Ever feel like you’re being watched? Well you are, but let’s leave the NSA, Russia, Amazon, Facebook, etc, out of it for awhile (hi guys!). If you find yourself in the Santa Lucia Mountains of coastal California, perhaps in search of a nice Pinot Noir, you may end up with some company. According to Jason Offutt in his book Chasing American Monsters, the Chumash Indians were the first to see mysterious silhouettes standing on the mountain ridges, silently staring. Spanish settlers recorded seeing these vigilantes oscuros, and a quick search online (specifically the comments section of the Weird California page on the subject [unsecure link, not sharing it]) shows that these things are still being seen regularly today. Back to Offutt, “Legend has it these humanoid creatures rarely appear to anyone who is carrying a gun, or is dressed in weatherproof clothing; they only reveal the themselves to people who wander the mountains in more old-fashioned garb.”

Pepé, the protagonist of the John Steinbeck short story ‘flight’ had a gun, and little good it did him shortly after seeing the Dark Watchers.

Once, on a white barren spur, he saw a black figure for a moment, but he looked quickly away, for it was one of the dark watchers. No one knew who the watchers were, nor where they lived, but it was better to ignore them and never to show any interest in them. They did not bother one who stayed on the trail and and minded his own business.

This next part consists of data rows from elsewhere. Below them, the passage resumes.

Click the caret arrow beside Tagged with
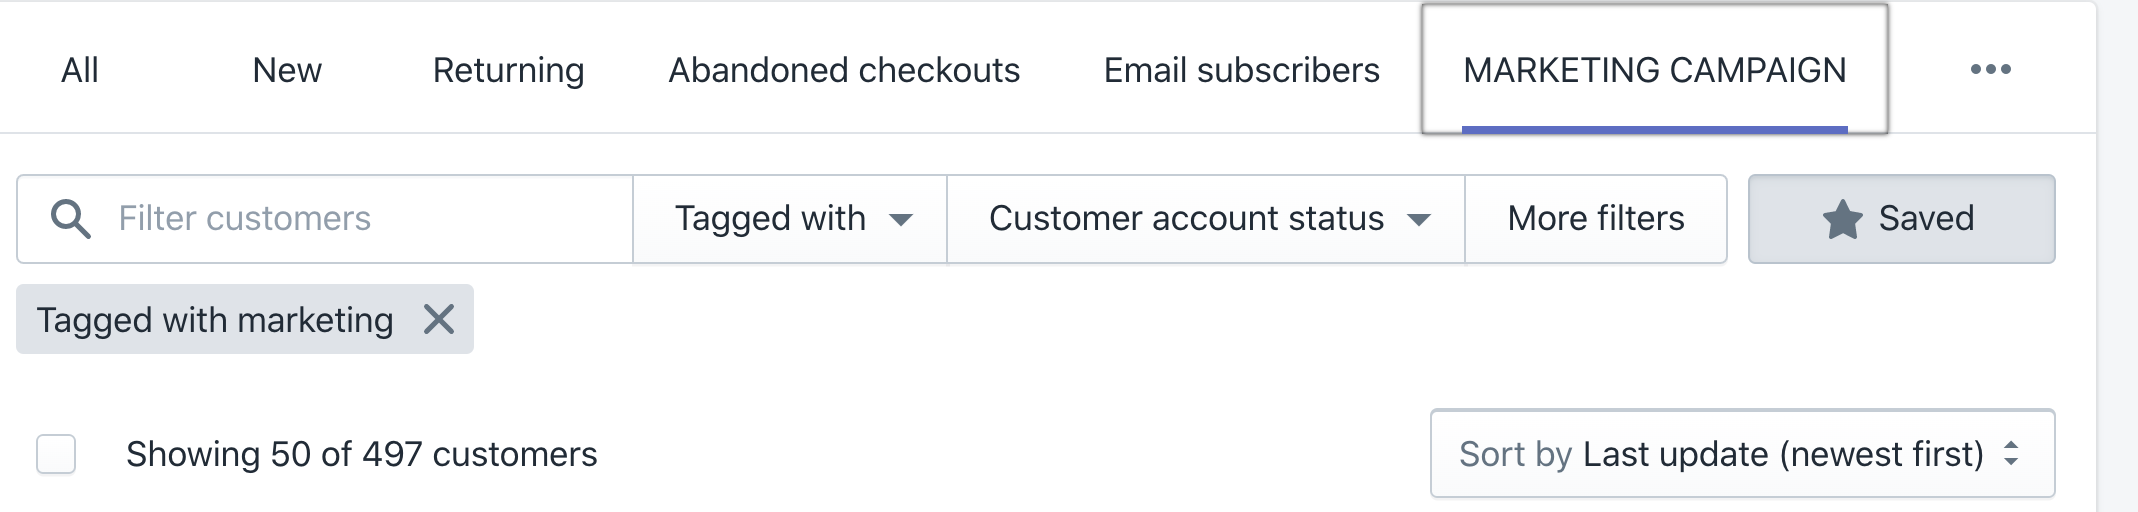 click(901, 220)
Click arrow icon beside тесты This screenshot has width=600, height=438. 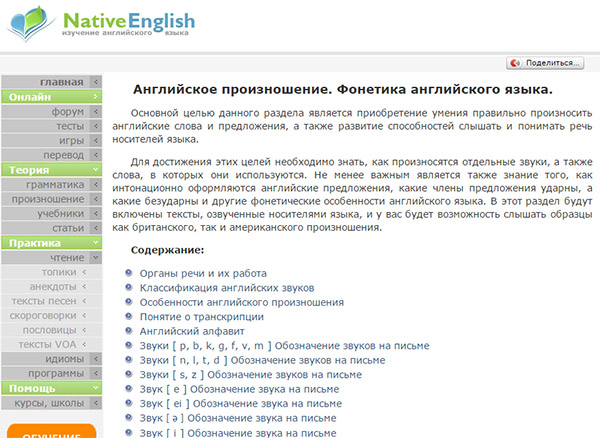pyautogui.click(x=95, y=127)
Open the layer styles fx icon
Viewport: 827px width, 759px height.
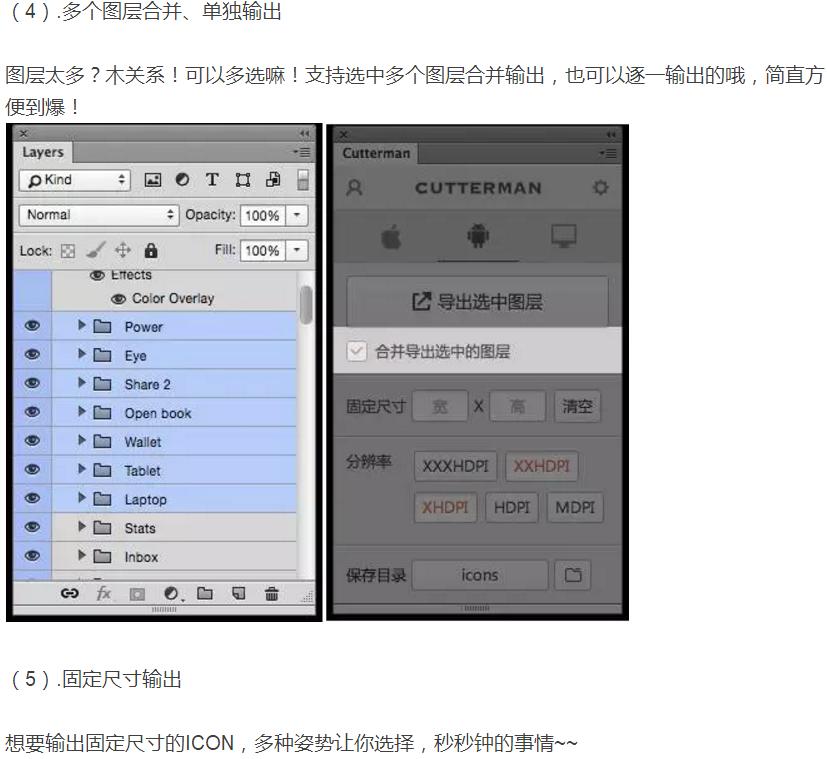(102, 594)
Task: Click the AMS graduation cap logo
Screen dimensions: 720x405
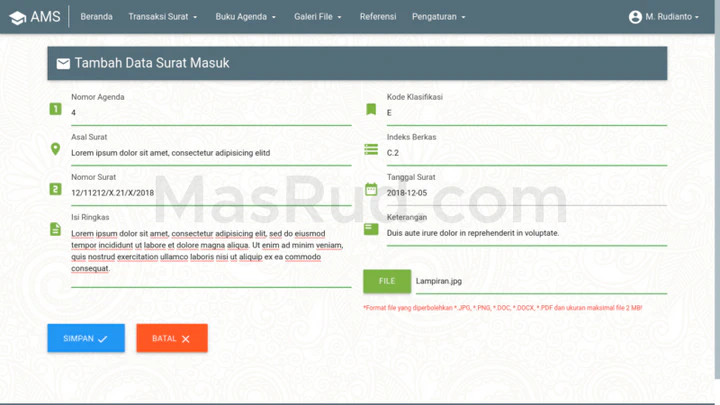Action: click(x=17, y=17)
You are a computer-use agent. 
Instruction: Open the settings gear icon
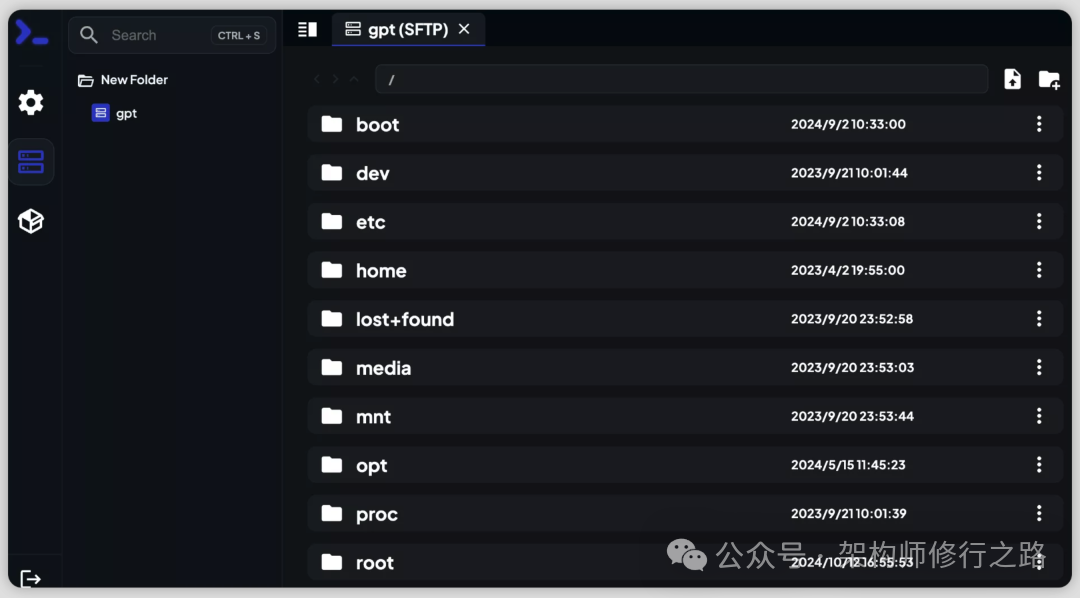pyautogui.click(x=31, y=102)
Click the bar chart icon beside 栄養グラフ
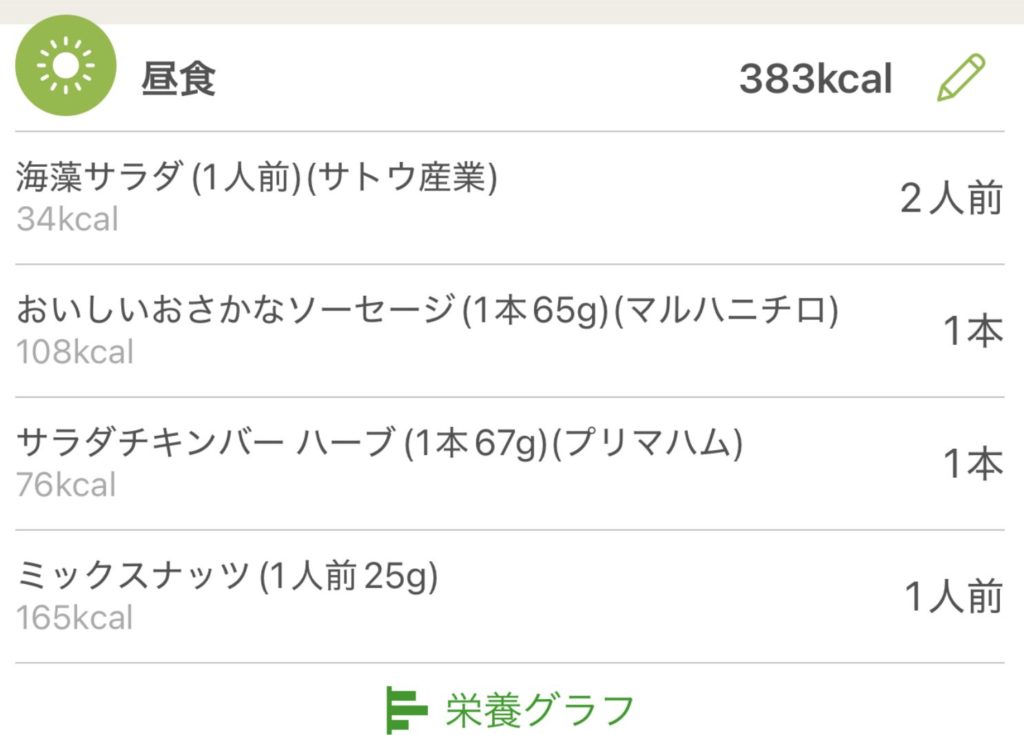The image size is (1024, 735). (x=407, y=710)
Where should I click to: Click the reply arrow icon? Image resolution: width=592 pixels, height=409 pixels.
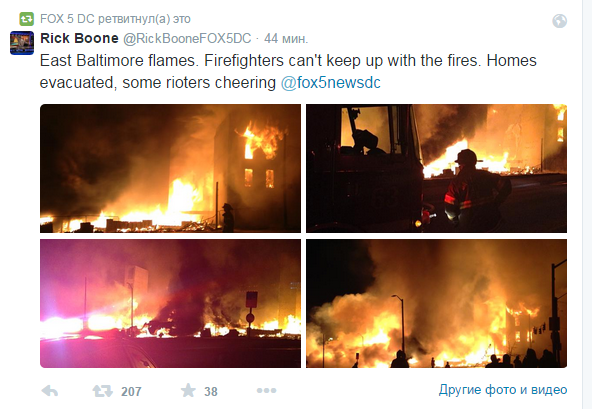[49, 391]
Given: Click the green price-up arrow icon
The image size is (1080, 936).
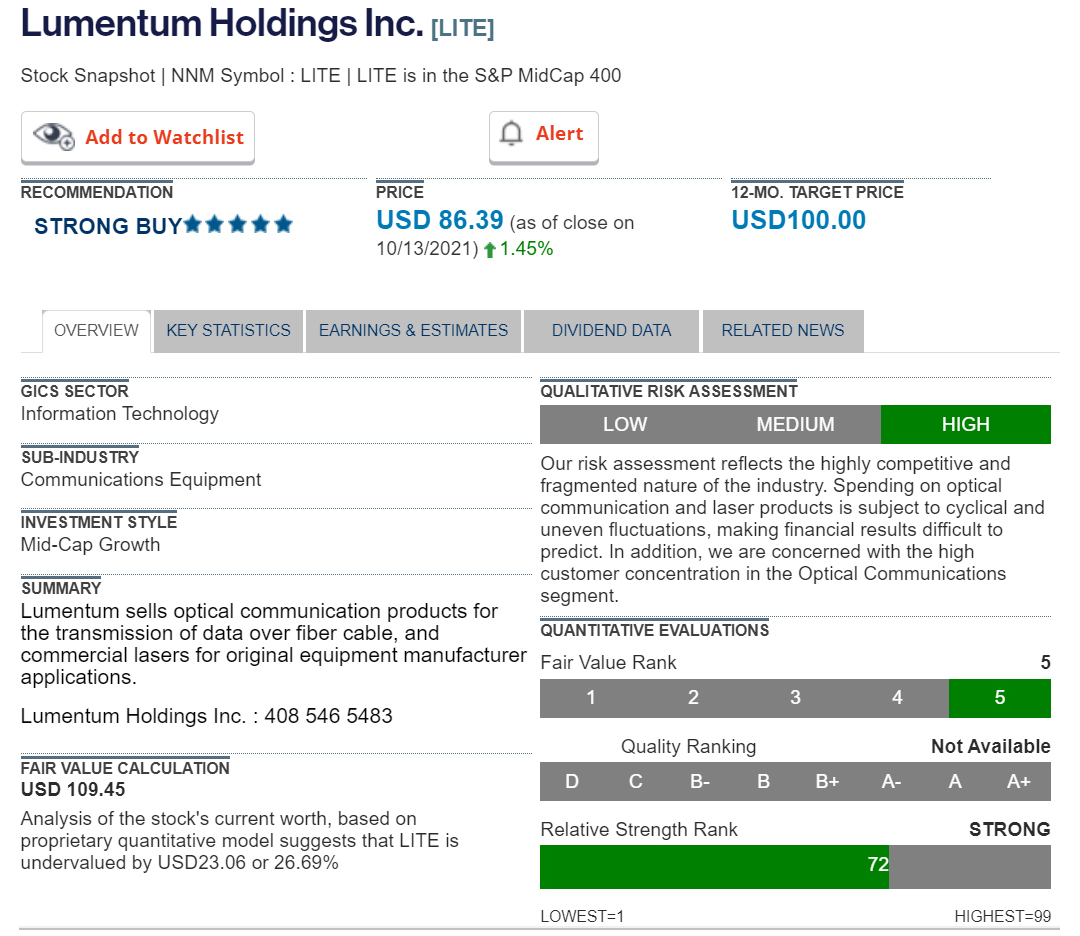Looking at the screenshot, I should (x=490, y=250).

Pepe looked up to the top of the next dry withered ridge. He saw a dark form against the sky, a man’s figure standing on top of a rock, and he glanced away quickly not to appear curious. When a moment later he looked up again, the figure was gone.

John Steinbeck, ‘Flight’

Steinbeck was interested enough in these mysterious beings that his son, Thomas, collaborated on a book (In Search of the Dark Watchers) about the subject with artist Benjamin Brode. Apparently lore of the Watchers was deeply ingrained in his upbringing, his grandmother even claiming to have traded with them- which is lore altering if true.

Poet Robinson Jeffers, in his poem ‘Such Counsels You Gave to Me’ also mentioned “the watchers, who are often seen in this length of coast range, forms that look human to human eyes, but certainly are not human. They come from behind ridges to watch.”

So, what are these ethereal observers? Are they like the ‘shadow people’ many observe in their bedrooms at night? Are they ghosts, or the remaining vibrations of a people long passed on? Perhaps it is a form of alien intelligence, curious about our hiking habits? Whatever they are, I thought they deserved a cocktail of their own. Luckily the boys at Bootlegger Tiki were up to the task and helped me whip up “The Dark Watcher aka the Poor Pepé”.

old-fashioned garb and all

1 1/2 oz Singani 63

1/2 Demerara syrup

1/2 lime juice

1/4 oz fallernum

barspoon grenadine

barspoon açaí pureé

shake with crushed ice, Collins glass, garnish with edible flowers to accentuate the floral aspects

It’s refreshing and dangerous, and just dark enough to add a sense of mystery. If you ask the bartenders at Bootlegger nicely, I am sure you could get them to make you one.

It’s watching me..

..and if you see something dark watching you on the horizon, just leave it be.